Industry 4.0 is a business model revolution, not a technological revolution

In the latest Nordea On Your Mind report "Industry 4.0", we dig deeper into the hype around Industry 4.0 and the potential shift from product sales to usage-based business models.

As part of that theme, allow us to introduce a tech company within a listed industrial blue-chip: Applied Manufacturing Solutions is an in-house software business in Sandvik's Machining Solutions business area.

Sandvik's Hugo Nordell, Vice President of Strategy & Business Development, and Ulf Hermansson, Director of Strategic Execution, discuss the digitalisation of Sandvik's business, what AMS does and what to expect from Industry 4.0.

Could you tell us a bit about Sandvik Applied Manufacturing Solutions, and your respective roles in the Sandvik group?

Hugo: At Sandvik, we have a fundamental belief that software is the new value driver in manufacturing. Everything we do in Applied Manufacturing Solutions comes back to this one statement. The statement is both an opinion and a description of what we see happening out there in reality. We see that our customers, manufacturers of all shapes and sizes around the world, want to move towards a much more flexible production setup. And this is because they want to address their cost base, which is currently very rigid and driven by labour, materials and overhead. In addition, many manufacturers do not have very high profit margins.

Customers want to digitise their own feedback loops. The direction of the trend is the same across advanced economies, developing economies and China. Productivity growth in the economy and in manufacturing industries is stalling. Customers are used to annual productivity growth rates of 2-4%. The size of the total market addressed by Sandvik Machining Solutions is several hundred billion USD. If the players in this market target annual productivity growth of 3% and were to achieve this over a ten-year period, it would represent cost savings of more than USD 100bn. A critical tool for achieving this is what we call engineering software.

### AIM OF THE TASK
Copy out the Industry 4.0 article starting with "Sandvik's Hugo Nordell, Vice" and going on through "the Sandvik group?", substituting "Senior Vice President" for "Vice President".

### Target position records
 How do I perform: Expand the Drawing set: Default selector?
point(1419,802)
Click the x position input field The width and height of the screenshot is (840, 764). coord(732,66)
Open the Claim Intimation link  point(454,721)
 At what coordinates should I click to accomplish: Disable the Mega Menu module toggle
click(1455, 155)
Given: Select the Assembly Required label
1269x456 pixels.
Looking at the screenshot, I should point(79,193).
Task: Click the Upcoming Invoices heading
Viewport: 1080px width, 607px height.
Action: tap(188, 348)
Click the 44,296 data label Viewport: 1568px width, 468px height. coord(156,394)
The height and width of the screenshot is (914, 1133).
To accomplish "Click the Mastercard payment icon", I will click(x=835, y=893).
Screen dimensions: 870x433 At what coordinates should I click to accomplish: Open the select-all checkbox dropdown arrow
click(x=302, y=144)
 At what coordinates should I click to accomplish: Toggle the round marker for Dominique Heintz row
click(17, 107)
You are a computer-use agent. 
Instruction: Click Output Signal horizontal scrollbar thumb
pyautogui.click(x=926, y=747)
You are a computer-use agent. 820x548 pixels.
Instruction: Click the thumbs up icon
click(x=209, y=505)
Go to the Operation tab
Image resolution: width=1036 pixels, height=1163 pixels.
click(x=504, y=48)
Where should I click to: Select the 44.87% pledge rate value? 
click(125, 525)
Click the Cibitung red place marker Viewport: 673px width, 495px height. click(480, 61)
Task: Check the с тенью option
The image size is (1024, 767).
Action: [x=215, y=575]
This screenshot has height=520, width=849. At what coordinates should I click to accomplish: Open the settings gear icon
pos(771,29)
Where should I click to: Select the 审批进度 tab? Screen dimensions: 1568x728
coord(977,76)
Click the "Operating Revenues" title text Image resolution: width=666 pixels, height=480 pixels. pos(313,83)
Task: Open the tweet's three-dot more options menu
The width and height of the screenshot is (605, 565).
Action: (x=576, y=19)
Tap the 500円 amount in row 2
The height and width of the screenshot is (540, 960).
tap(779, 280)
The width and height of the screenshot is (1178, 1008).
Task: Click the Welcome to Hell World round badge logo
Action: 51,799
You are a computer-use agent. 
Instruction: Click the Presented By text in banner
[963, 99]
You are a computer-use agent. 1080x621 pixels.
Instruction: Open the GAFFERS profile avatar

### FINAL RESULT
Sandvik's Hugo Nordell, Senior Vice President of Strategy & Business Development, and Ulf Hermansson, Director of Strategic Execution, discuss the digitalisation of Sandvik's business, what AMS does and what to expect from Industry 4.0.

Could you tell us a bit about Sandvik Applied Manufacturing Solutions, and your respective roles in the Sandvik group?